**Stated problem**
Please gather every line in the rows below that contains the string "width", and copy each one in full.

--- Start of Working data ---

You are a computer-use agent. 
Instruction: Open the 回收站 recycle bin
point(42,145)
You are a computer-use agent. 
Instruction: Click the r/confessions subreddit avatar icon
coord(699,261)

--- End of Working data ---
--- Start of Working data ---

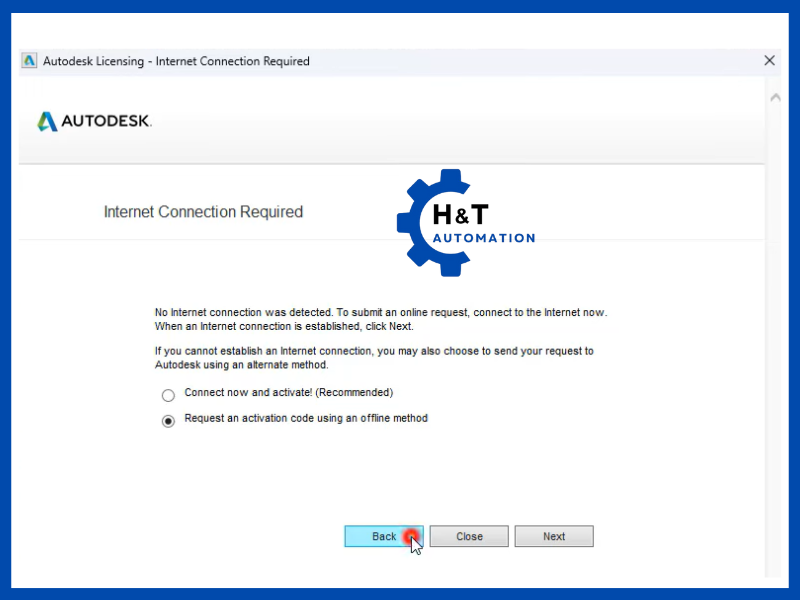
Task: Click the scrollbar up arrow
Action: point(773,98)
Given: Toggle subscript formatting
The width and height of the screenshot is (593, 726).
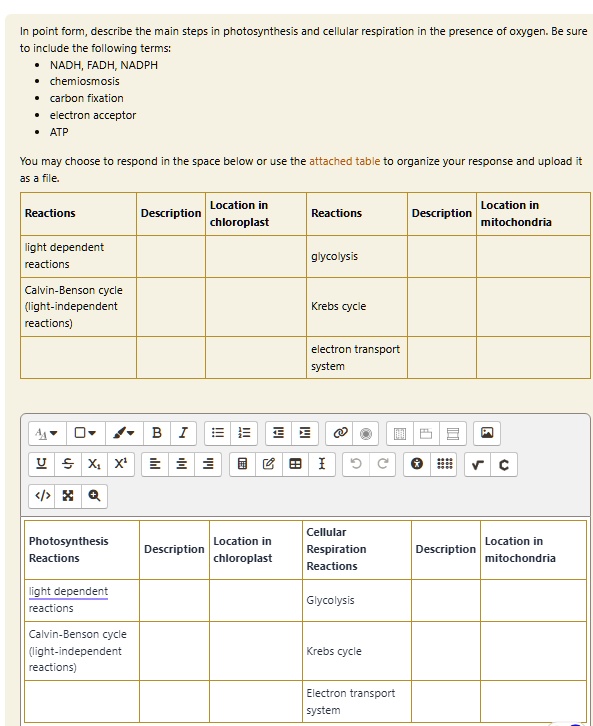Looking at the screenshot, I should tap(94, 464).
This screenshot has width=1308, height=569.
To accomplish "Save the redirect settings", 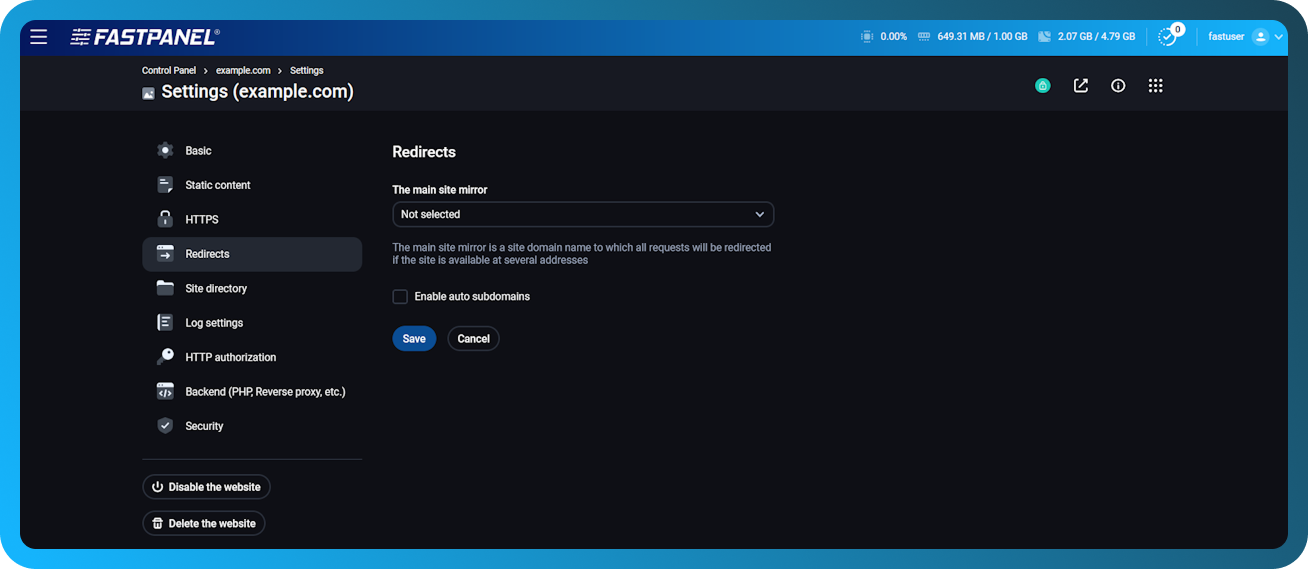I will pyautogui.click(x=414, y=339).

--- End of Working data ---

**Response to the task**
The width and height of the screenshot is (593, 726).
This screenshot has width=1308, height=569.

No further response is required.